Among the many missionaries in the United States, St. Rose Philippine Duchesne stands out as one of the most influential. She was a trailblazer in the Midwest and was generous in her work among Native Americans.
Not only that, she was a missionary for decades, working until her health deteriorated and she died at the age of 83.
St. John Paul II praised the many virtues of St. Rose to pilgrims who gathered in Rome for her canonization in 1988.
St. Rose Philippine was a woman of lively faith and constant prayer, a woman full of zeal for the missionary needs of the Church. Her love, which knew no limits, was always eager to reach out to those in need in countries and cultures different from her own. By the time she got to her long-awaited mission among the American Indians, she could write to St. Madeleine Sophie Barat that “to go to teach the Indian children is a grace – a gift of God, not just a service.” And her enthusiasm never wavered. Even beyond the age of seventy she was still a valiant pioneer of the Gospel, traveling across the plains of Missouri and Kansas in North America to establish a school for girls of the Potawatomi Indian Tribe.
Devotion to the Sacred Heart
St. John Paul II also pointed out the secret to her strong missionary zeal.
How does one account for such untiring zeal, such constant dedication to the Church’s missionary efforts?

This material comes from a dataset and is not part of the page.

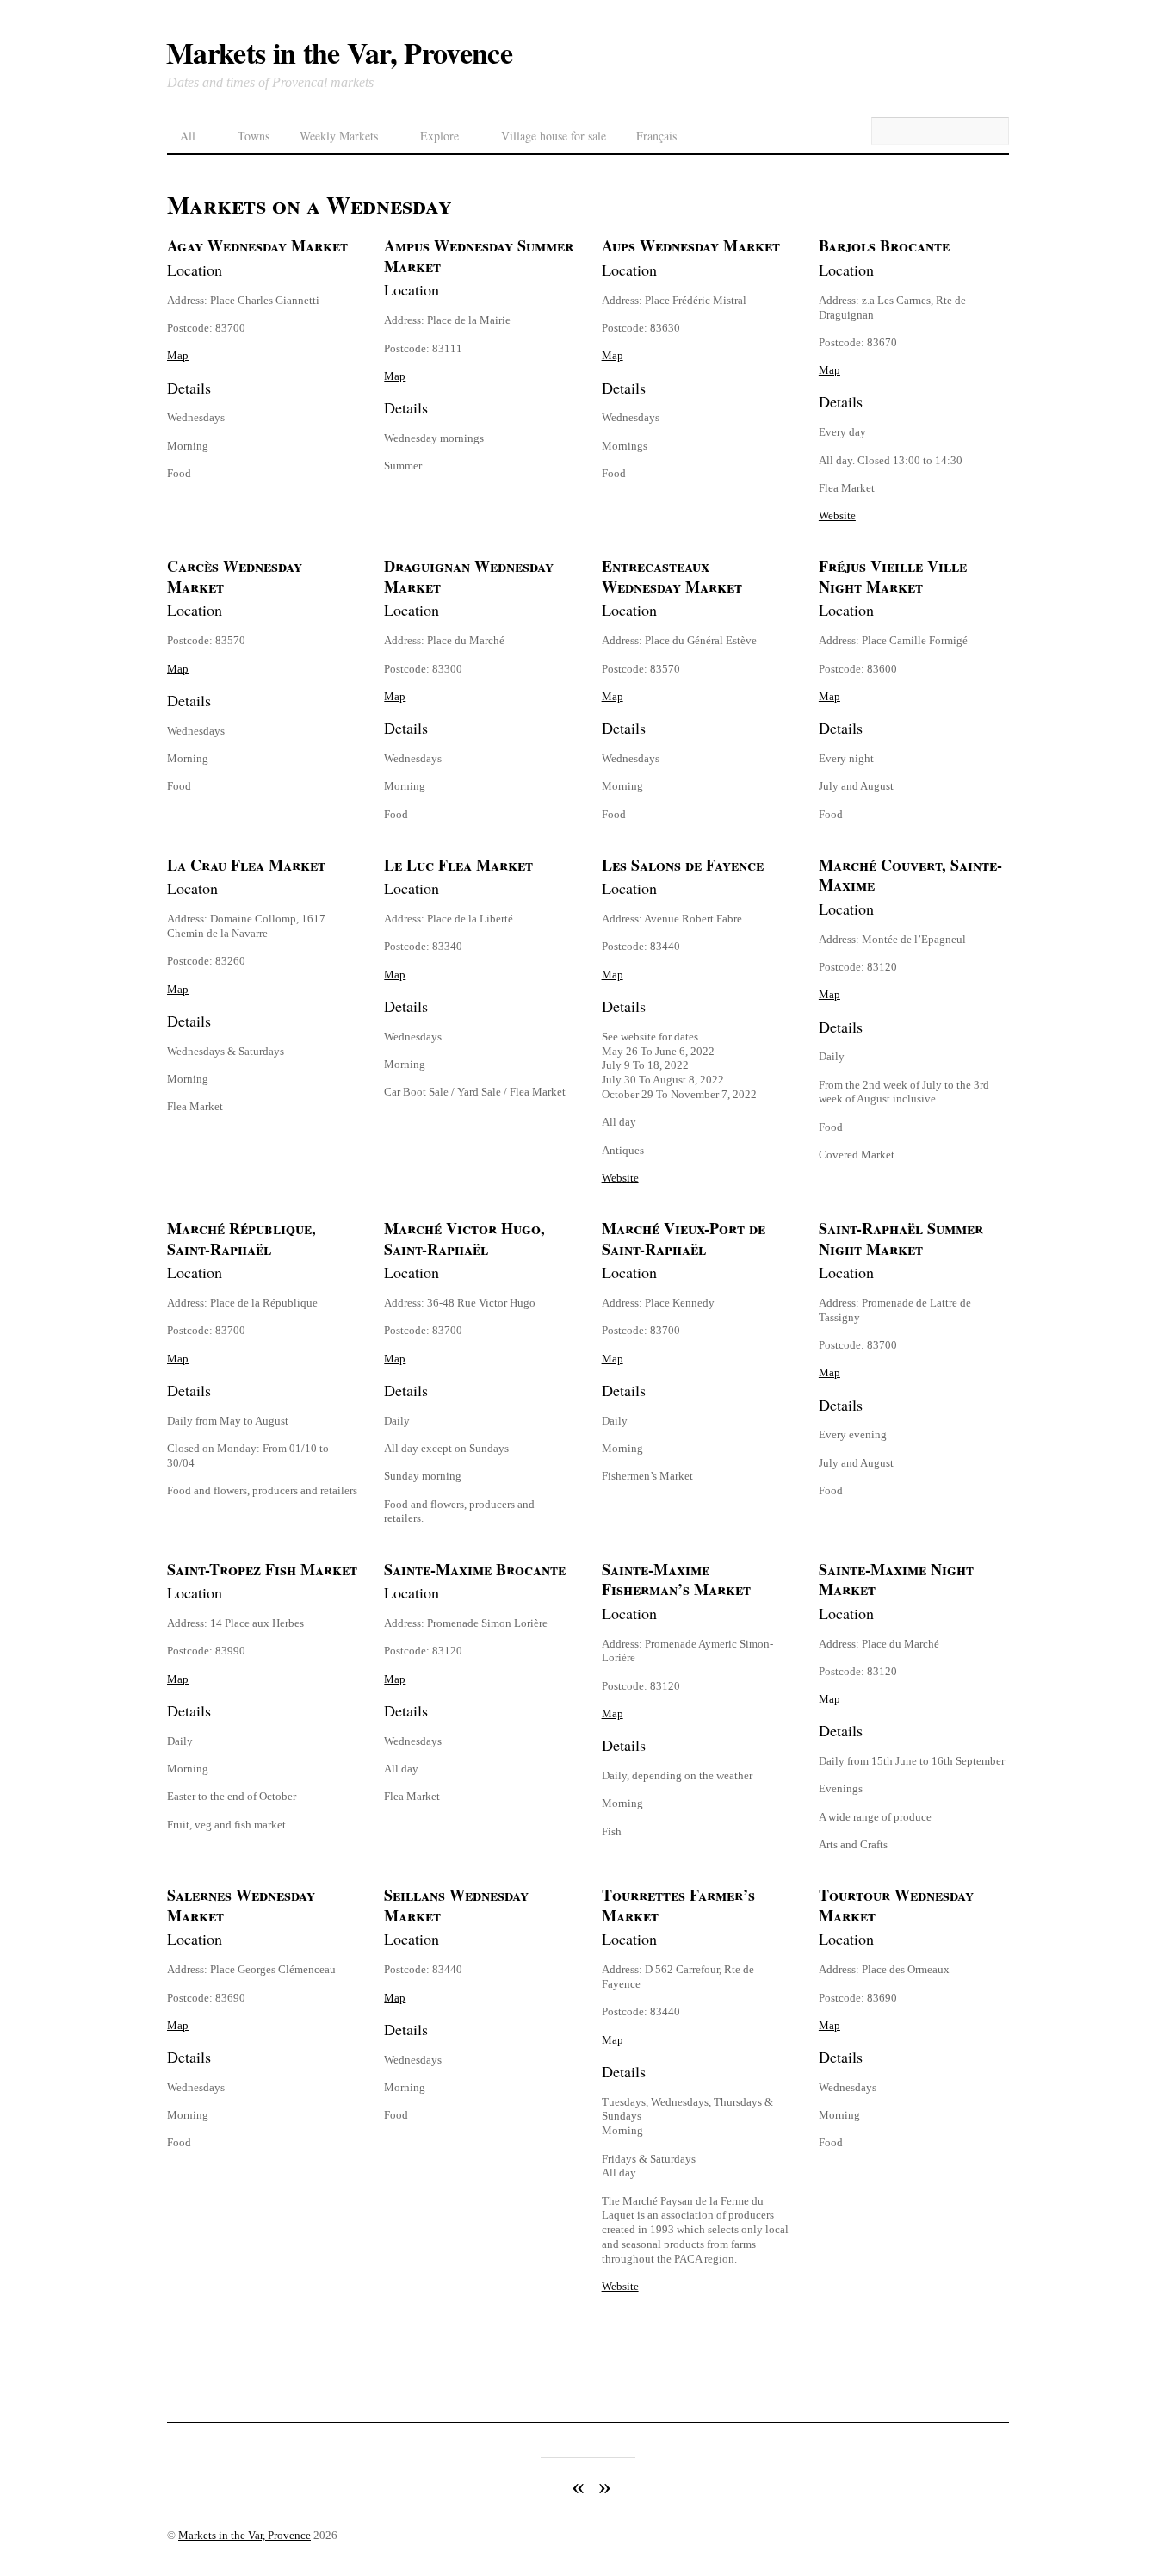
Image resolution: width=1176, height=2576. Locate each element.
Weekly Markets (339, 135)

Surely, it could only be the result of a heart on fire with love of God, a heart that was always in loving harmony with the Sacred Heart of Jesus the Lord.
She was a member of the Society of the Sacred Heart and her lively devotion helped fuel her in the midst of all the obstacles she faced.
While she was active in the world, she had a contemplative heart, close to Jesus, drawing from the fountain of his divine love.